NRC Creates New Office of National Materials Program, Reorganizes Office of Nuclear Materials Safety and Safeguards
The Nuclear Regulatory Commission is reorganizing its Office of Nuclear Materials Safety and Safeguards (NMSS) and Office of State and Tribal Programs to create a new Office of National Materials Program (ONMP) and a new NMSS that will focus on fuel cycle issues.
The Office of State and Tribal Programs and the current NMSS divisions of Industrial and Medical Nuclear Safety, and Waste Management and Environmental Protection will merge and integrate their functions to form the new ONMP.
The new NMSS will retain the divisions of Fuel Cycle Safety and Safeguards, High-Level Waste and Repository Safety, and the Spent Fuel Project Office, providing regulatory oversight of the entire domestic nuclear fuel cycle, from cradle to grave. NMSS will take the lead for domestic and international safeguards policy and regulation, including material control and accountability for fuel cycle facilities, which has recently been the responsibility of the Office of Nuclear Security and Incident Response.
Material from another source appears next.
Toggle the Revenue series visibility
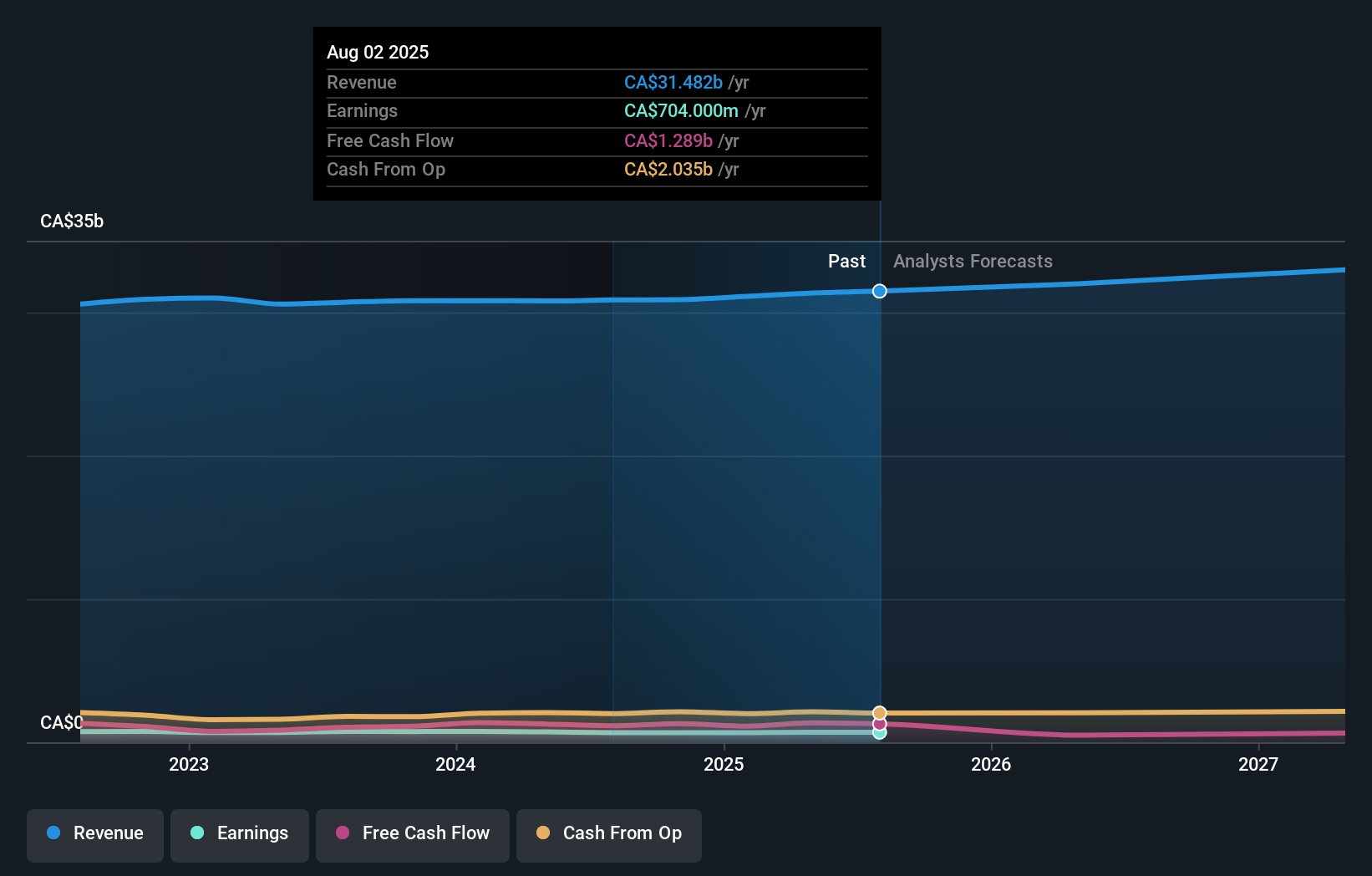This screenshot has height=876, width=1372. [x=94, y=833]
The reorganization is scheduled to be effective Oct. 1.
“This reorganization will better position the agency to meet the challenges facing us in the years ahead,” said Executive Director for Operations Luis Reyes. “Creation of the Office of National Materials Program integrates the NRC’s State and Tribal programs with the technical and regulatory review functions shared by the NRC and the Agreement States. The new NMSS will focus on the regulatory challenges of the nation’s evolving energy and fuel cycle strategy.”
The NRC currently has agreements with 34 states, under which the state authorities assume responsibility for licensing and regulating the industrial, medical and academic uses of radioactive materials. The Agreement State program has seen significant growth recently, as Wisconsin and Minnesota became Agreement States within the last three years, and three other states now under NRC jurisdiction - Virginia, New Jersey and Pennsylvania - have declared their intentions to become Agreement States.
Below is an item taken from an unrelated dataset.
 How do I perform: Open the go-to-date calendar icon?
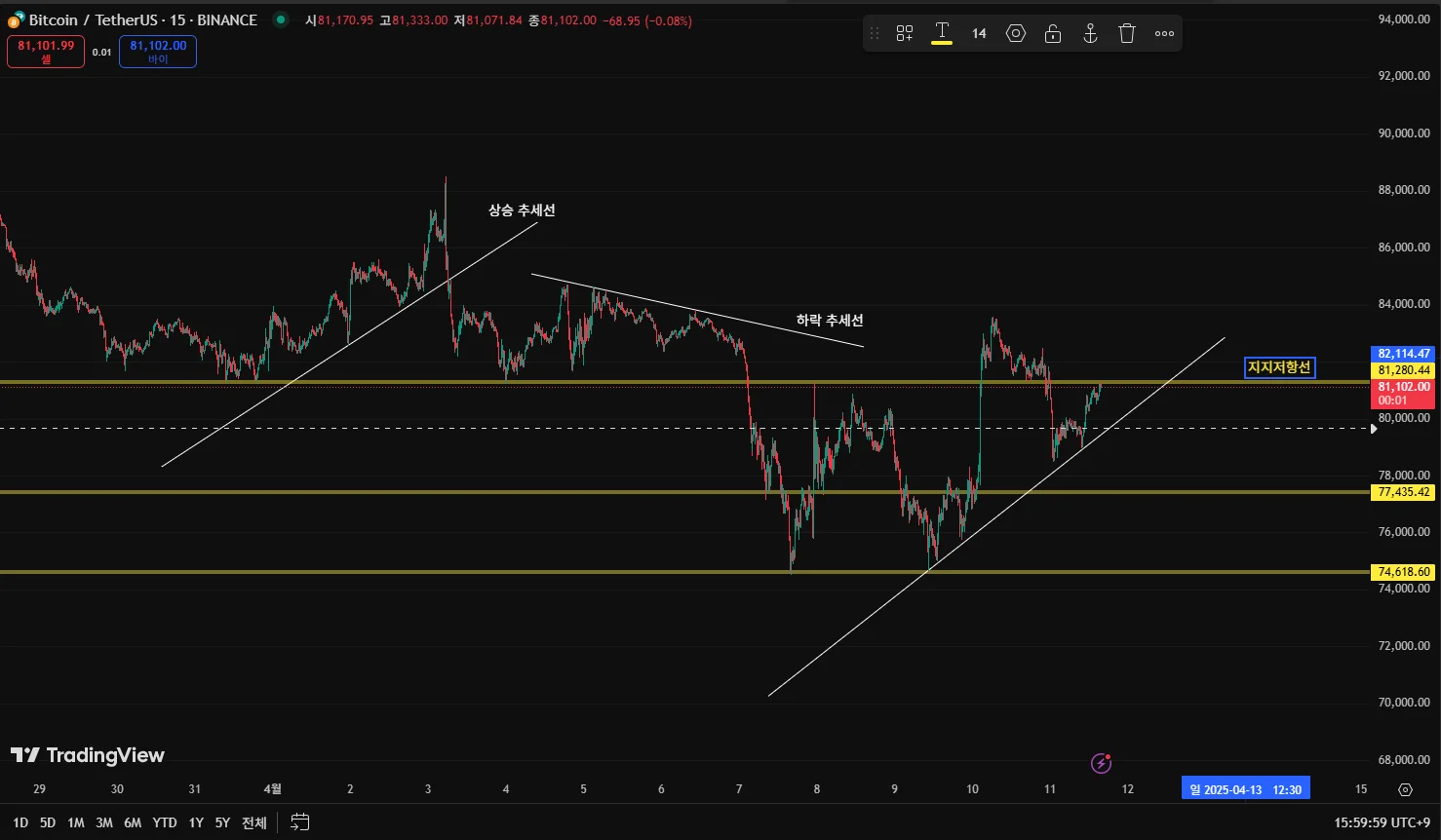click(300, 822)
The growth in the Agreement State program has placed greater importance on NRC’s cooperation with the states, especially in the important area of enhancing controls over radioactive materials to protect public health and safety. This trend was an important factor in the decision to combine NRC’s materials licensing and its coordination with the Agreement States under a single major program office.
The new NMSS will tackle several regulatory challenges regarding the nuclear fuel cycle in coming years. The agency is currently reviewing two license applications for gas centrifuge uranium enrichment plants and anticipates receiving an application for new advanced enrichment technologies. The Department of Energy continues to prepare a license application for a high-level waste repository at Yucca Mountain, Nev. In addition, DOE’s Global Nuclear Energy Partnership likely will require NRC’s involvement in recycling spent nuclear fuel into fresh fuel for commercial reactors.
Top officials of the new program offices will be named at a later date.